NLA MT25, Randomised least-squares


Flashcards

In the context of randomised least-squares, what kinds of least-squares problems are we considering?


\[\min _ x \vert \vert Ax - b \vert \vert _ 2\]

where $A \in \mathbb R^{m \times n}$ is tall-skinny so that $m \gg n$, and $\text{rank}(A) = n$.

Suppose:

  • $A \in \mathbb R^{m \times n}$ is tall-skinny ($m \gg n$) and $\text{rank}(A) = n$
  • We are considering the least-squares problem $\min _ x \vert \vert Ax - b \vert \vert _ 2$

What’s the intuitive idea behind row subset selection?


Suppose that $Ax^\ast = b$, so that the system is consistent. Then $x^\ast$ can be found by solving the smaller problem

\[x^\ast = \text{argmin} _ x \vert \vert A _ 1 x - b _ 1 \vert \vert _ 2\]

where $A _ 1 \in \mathbb R^{s \times n}$ is any rank-$n$ submatrix of $A$. If this is the case, we can obtain the solution in $O(sn^2)$ operations.

Suppose:

  • $A \in \mathbb R^{m \times n}$ is tall-skinny ($m \gg n$) and $\text{rank}(A) = n$
  • We are considering the least-squares problem $\min _ x \vert \vert Ax - b \vert \vert _ 2$

The intuitive idea behind row subset selection is that if $Ax^\ast = b$ for some $x^\ast$, then $x^\ast$ can be found by solving the smaller problem

\[x^\ast = \text{argmin} _ x \vert \vert A _ 1 x - b _ 1 \vert \vert _ 2\]

where $A _ 1 \in \mathbb R^{s \times n}$ is any rank-$n$ submatrix of $A$. If this is the case, we can obtain the solution in $O(sn^2)$ operations.

Give an @example to show that this need not be the case when $Ax _ \ast \ne b$.


\[A = \begin{bmatrix} A _ 1 \\ A _ 2 \\ \vdots \\ A _ k \end{bmatrix}, \quad b = \begin{bmatrix} b _ 1 \\ b _ 2 \\ \vdots \\ b _ k \end{bmatrix}\]

where $A _ 1 = \epsilon I _ n$ and $\epsilon \ll 1$, and $A _ i = I _ n$ for $i \ge 2$, and $b _ i = b _ j$ if $i, j \ge 2$.

Then the least squares solution is approximately $x \approx b _ 2$. But if the top $s = n$ rows are chosen, solving $\min _ x \vert \vert A _ 1 x - b _ 1 \vert \vert _ 2$ gets $\hat x = \epsilon^{-1} b _ 1$, and this can be arbitrarily bad.

Suppose:

  • $A \in \mathbb R^{m \times n}$ is tall-skinny ($m \gg n$) and $\text{rank}(A) = n$
  • We are considering the least-squares problem $\min _ x \vert \vert Ax - b \vert \vert _ 2$

Describe the sketch-and-solve @algorithm in this context.

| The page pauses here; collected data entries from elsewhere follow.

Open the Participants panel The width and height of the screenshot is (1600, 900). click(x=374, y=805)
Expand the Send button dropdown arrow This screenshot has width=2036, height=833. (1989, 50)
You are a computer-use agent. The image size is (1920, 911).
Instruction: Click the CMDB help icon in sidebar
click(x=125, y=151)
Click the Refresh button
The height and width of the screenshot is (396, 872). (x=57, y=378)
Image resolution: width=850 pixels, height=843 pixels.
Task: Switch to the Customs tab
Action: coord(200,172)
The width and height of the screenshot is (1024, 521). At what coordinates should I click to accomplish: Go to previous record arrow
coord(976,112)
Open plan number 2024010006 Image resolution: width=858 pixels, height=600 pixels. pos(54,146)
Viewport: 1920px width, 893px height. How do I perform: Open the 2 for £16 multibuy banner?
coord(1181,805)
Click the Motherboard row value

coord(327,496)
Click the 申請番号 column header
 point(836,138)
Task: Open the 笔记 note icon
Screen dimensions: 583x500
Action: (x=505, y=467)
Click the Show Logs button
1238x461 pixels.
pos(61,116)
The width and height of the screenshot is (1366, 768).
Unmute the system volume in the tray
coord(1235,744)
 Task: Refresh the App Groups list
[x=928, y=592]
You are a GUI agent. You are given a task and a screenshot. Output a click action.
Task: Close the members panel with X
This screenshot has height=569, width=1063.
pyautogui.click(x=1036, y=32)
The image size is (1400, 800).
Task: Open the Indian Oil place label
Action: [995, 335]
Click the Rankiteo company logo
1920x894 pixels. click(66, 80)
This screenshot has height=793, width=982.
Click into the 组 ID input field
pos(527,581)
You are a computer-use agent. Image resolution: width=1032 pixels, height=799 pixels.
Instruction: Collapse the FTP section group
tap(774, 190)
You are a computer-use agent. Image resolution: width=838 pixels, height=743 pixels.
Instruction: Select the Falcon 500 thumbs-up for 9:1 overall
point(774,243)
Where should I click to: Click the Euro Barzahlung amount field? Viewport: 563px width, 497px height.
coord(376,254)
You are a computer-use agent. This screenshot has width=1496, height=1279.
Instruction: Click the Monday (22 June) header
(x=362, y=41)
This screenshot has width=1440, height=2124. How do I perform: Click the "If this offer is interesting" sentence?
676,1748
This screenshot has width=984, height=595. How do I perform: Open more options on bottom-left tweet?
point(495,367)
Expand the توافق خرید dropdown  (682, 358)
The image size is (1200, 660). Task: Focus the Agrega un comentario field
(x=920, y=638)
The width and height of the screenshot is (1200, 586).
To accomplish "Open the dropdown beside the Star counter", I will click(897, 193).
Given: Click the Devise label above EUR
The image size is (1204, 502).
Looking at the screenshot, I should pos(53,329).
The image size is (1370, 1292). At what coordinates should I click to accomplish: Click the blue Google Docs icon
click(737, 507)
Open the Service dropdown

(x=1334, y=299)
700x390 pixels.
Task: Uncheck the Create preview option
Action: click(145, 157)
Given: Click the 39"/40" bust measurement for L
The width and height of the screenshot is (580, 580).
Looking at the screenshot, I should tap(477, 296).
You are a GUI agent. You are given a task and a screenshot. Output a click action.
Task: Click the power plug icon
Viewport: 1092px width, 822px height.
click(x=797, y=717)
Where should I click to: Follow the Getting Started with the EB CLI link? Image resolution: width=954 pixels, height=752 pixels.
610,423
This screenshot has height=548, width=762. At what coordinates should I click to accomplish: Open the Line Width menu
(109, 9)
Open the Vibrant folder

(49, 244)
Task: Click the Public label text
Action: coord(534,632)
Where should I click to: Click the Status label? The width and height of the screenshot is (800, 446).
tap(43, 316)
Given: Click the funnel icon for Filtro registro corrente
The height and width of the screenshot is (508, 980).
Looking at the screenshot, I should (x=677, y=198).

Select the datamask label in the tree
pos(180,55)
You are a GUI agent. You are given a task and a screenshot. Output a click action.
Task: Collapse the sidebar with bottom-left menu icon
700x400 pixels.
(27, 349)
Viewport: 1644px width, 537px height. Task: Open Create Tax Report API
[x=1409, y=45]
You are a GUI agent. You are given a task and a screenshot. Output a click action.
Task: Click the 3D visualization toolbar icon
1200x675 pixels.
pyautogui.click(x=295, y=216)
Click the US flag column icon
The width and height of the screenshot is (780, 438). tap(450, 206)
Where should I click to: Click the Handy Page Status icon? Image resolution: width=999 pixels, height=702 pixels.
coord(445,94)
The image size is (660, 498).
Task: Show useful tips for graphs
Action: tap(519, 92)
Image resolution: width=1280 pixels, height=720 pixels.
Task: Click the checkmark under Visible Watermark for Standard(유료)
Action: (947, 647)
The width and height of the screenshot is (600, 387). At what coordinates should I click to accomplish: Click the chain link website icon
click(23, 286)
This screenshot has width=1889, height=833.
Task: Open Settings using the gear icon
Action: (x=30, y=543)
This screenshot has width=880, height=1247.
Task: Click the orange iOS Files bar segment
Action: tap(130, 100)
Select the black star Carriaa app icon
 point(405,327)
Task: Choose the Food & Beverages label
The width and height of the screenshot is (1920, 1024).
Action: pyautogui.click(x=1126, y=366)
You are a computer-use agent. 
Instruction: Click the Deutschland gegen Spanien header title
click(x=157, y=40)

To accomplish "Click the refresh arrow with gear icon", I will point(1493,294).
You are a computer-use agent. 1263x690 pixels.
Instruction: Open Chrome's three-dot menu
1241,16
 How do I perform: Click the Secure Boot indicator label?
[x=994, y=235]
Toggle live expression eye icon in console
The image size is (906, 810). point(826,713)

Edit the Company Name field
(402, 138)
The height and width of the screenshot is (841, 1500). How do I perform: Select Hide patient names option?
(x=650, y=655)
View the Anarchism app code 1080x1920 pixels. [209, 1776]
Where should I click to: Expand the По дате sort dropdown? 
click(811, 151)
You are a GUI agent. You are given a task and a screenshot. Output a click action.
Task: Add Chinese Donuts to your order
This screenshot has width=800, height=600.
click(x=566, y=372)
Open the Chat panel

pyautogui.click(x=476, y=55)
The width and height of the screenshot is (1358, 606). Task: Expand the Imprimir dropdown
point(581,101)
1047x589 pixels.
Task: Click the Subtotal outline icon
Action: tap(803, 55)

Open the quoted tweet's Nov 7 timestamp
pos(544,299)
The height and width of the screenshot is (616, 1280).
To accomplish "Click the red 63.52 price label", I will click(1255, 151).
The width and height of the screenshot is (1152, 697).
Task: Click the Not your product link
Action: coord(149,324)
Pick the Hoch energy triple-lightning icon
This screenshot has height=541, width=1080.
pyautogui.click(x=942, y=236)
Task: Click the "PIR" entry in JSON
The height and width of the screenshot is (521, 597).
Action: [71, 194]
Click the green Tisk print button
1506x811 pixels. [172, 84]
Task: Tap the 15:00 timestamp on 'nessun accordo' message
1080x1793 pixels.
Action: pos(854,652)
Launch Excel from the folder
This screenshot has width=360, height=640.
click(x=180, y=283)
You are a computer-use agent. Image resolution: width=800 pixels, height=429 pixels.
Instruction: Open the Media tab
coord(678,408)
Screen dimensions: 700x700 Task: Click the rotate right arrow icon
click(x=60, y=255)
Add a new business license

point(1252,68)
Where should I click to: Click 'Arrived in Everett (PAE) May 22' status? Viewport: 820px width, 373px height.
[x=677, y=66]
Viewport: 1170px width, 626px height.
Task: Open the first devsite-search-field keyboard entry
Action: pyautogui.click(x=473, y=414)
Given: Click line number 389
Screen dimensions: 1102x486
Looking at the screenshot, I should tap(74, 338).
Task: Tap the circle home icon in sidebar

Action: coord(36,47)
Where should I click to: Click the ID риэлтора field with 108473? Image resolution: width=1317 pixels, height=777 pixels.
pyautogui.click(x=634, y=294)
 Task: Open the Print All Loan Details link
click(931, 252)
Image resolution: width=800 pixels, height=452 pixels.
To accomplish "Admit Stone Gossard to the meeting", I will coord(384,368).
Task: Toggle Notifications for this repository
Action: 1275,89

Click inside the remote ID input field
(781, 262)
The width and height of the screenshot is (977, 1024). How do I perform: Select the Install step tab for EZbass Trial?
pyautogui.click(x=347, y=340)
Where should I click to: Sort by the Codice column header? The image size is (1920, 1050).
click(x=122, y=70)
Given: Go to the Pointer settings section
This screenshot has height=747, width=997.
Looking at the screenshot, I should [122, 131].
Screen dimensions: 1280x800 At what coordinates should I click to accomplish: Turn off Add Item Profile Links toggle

  1. Generate a random sketch matrix $G \in \mathbb R^{s \times m}$, where $s = cn$ for $c > 1$, typically Gaussian for analysis
  2. Computes $GA$ and $Gb$, and solves the $s \times n$ least-squares problem $\min _ x \vert \vert G(Ax - b) \vert \vert _ 2$

Suppose:

  • $A \in \mathbb R^{m \times n}$ is tall-skinny ($m \gg n$) and $\text{rank}(A) = n$
  • We are considering the least-squares problem $\min _ x \vert \vert Ax - b \vert \vert _ 2$

The ∆least-squares-sketch-and-solve algorithm approximates this problem by:

  1. Generating a random sketch matrix $G \in \mathbb R^{s \times m}$, where $s = cn$ for $c > 1$, typically Gaussian for analysis
  2. Computing $GA$ and $Gb$, and solves the $s \times n$ least-squares problem $\min _ x \vert \vert G(Ax - b) \vert \vert _ 2$

@Justify its connection to the subset selection algorithm.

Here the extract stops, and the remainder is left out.